Content starts

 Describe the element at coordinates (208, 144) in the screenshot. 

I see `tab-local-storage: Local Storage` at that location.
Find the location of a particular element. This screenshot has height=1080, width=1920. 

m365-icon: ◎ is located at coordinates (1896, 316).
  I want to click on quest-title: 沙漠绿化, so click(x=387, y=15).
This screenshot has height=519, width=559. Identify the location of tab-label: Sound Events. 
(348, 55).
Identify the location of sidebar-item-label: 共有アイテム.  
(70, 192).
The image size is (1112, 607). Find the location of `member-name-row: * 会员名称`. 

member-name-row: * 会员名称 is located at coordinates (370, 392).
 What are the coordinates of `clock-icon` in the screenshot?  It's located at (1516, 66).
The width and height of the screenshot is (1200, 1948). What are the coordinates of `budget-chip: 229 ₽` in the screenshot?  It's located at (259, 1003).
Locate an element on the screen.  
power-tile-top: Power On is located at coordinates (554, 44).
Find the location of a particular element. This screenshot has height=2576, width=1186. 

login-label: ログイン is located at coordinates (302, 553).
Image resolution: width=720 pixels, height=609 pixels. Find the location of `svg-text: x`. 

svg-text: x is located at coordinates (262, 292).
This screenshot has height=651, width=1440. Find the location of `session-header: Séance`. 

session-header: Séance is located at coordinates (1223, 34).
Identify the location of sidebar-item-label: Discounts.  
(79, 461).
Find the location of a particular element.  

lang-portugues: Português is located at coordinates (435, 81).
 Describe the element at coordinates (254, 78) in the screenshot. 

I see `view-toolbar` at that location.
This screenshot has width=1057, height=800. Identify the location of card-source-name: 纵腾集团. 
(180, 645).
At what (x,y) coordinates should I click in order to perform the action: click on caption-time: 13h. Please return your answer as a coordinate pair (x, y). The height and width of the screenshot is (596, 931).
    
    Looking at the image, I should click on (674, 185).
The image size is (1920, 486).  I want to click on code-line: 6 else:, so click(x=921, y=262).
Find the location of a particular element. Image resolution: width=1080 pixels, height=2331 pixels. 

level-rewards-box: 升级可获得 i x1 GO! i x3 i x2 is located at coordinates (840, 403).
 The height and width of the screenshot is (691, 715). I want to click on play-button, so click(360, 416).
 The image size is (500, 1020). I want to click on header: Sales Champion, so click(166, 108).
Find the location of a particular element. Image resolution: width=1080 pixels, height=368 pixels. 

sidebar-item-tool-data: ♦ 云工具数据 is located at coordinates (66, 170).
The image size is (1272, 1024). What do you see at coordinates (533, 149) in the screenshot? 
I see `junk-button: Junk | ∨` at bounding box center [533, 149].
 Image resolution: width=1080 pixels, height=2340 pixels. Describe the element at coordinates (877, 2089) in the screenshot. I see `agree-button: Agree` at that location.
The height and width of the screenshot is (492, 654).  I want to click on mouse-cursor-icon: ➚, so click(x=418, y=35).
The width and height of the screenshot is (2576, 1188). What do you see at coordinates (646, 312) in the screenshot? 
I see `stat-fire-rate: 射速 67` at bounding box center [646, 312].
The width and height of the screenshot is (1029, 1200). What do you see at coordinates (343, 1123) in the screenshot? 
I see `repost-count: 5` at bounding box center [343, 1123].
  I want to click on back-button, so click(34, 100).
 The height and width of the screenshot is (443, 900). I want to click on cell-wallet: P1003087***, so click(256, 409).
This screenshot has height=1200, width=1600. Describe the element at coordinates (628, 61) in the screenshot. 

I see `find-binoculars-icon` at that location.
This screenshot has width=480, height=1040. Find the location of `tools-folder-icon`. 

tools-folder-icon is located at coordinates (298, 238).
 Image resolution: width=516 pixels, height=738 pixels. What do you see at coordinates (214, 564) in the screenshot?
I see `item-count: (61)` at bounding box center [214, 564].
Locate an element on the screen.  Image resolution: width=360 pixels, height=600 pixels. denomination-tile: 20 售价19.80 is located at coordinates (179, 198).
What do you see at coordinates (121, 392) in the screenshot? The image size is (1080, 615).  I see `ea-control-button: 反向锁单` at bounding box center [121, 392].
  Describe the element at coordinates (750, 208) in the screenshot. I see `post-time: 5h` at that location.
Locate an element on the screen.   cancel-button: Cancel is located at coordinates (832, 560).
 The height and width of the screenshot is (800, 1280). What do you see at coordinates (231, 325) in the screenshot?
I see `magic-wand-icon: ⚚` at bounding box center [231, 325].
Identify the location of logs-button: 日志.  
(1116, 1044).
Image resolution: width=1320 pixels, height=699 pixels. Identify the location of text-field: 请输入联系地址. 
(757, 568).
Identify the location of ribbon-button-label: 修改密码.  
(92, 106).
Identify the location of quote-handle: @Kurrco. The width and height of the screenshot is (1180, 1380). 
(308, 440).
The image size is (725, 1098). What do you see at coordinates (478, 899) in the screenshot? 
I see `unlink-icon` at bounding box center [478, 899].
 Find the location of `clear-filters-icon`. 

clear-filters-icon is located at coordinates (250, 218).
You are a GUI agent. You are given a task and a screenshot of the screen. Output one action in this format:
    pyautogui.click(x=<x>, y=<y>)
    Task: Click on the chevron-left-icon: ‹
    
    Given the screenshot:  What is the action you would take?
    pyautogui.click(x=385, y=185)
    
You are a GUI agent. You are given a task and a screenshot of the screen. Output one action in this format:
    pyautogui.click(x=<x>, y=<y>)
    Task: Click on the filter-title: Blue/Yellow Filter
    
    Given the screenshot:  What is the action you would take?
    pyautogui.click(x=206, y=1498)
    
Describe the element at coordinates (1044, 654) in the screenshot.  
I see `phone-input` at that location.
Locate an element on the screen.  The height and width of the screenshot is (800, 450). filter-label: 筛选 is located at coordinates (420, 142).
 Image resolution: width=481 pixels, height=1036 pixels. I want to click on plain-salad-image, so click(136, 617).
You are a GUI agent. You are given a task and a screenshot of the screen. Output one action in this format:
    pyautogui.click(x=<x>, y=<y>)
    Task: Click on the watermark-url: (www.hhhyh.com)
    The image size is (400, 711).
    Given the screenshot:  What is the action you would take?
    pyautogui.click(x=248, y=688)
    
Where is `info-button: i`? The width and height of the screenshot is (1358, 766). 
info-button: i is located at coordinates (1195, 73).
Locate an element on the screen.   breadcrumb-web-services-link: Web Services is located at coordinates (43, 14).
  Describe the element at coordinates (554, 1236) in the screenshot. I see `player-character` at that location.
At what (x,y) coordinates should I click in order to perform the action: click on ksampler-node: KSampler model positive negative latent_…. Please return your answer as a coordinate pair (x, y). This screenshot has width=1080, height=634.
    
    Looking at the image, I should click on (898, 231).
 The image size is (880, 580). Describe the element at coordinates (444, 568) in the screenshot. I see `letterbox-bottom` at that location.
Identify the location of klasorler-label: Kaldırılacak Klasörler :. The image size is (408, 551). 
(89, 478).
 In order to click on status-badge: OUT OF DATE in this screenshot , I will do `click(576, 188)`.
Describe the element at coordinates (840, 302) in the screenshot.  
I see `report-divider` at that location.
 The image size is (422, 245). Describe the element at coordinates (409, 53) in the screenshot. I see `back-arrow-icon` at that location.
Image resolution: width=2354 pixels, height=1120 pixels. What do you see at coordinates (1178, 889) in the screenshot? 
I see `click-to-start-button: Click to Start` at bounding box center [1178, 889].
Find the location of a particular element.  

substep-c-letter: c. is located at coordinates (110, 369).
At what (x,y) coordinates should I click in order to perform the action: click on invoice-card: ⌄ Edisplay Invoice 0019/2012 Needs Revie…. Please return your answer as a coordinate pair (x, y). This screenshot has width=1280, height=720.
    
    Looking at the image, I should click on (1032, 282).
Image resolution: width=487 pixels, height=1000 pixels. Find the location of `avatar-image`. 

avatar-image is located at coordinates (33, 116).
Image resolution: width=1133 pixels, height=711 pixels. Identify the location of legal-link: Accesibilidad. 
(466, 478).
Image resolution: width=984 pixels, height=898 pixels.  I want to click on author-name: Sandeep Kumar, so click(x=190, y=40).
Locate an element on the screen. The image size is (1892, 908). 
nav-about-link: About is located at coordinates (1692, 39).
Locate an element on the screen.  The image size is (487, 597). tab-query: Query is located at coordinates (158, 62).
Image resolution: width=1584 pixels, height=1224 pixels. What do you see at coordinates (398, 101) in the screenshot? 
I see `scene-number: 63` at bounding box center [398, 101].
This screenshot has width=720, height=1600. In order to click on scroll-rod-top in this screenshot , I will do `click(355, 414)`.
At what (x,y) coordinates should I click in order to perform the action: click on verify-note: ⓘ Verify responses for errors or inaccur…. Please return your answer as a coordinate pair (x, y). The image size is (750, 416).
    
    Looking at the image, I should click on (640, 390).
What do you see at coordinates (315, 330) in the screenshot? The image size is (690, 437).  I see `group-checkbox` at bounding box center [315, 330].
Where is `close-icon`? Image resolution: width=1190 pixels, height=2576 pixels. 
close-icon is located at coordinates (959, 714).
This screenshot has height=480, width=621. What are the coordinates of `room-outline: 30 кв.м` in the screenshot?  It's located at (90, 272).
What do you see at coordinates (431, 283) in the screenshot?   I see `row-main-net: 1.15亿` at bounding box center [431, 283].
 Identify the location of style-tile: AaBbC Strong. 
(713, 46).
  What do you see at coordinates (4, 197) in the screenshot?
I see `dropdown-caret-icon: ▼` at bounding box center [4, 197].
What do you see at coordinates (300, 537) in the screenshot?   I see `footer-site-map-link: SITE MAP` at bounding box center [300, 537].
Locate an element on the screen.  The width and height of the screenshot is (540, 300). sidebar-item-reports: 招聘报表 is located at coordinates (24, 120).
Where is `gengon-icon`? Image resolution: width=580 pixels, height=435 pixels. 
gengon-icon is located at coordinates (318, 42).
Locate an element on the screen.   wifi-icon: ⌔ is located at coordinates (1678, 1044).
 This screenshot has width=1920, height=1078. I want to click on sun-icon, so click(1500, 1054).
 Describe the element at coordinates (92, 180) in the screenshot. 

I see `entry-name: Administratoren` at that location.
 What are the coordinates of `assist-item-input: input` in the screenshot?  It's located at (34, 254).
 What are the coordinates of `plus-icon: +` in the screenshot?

Content ends

● WHAT TO PRODUCE
Could you reproduce word for word the lines that begin at the one containing "Identify the location of style-tile: AaBbC" and end after the one containing "center [4, 197]."?

● RESULT OF THE EXERCISE
 Identify the location of style-tile: AaBbC Strong. 
(713, 46).
  What do you see at coordinates (4, 197) in the screenshot?
I see `dropdown-caret-icon: ▼` at bounding box center [4, 197].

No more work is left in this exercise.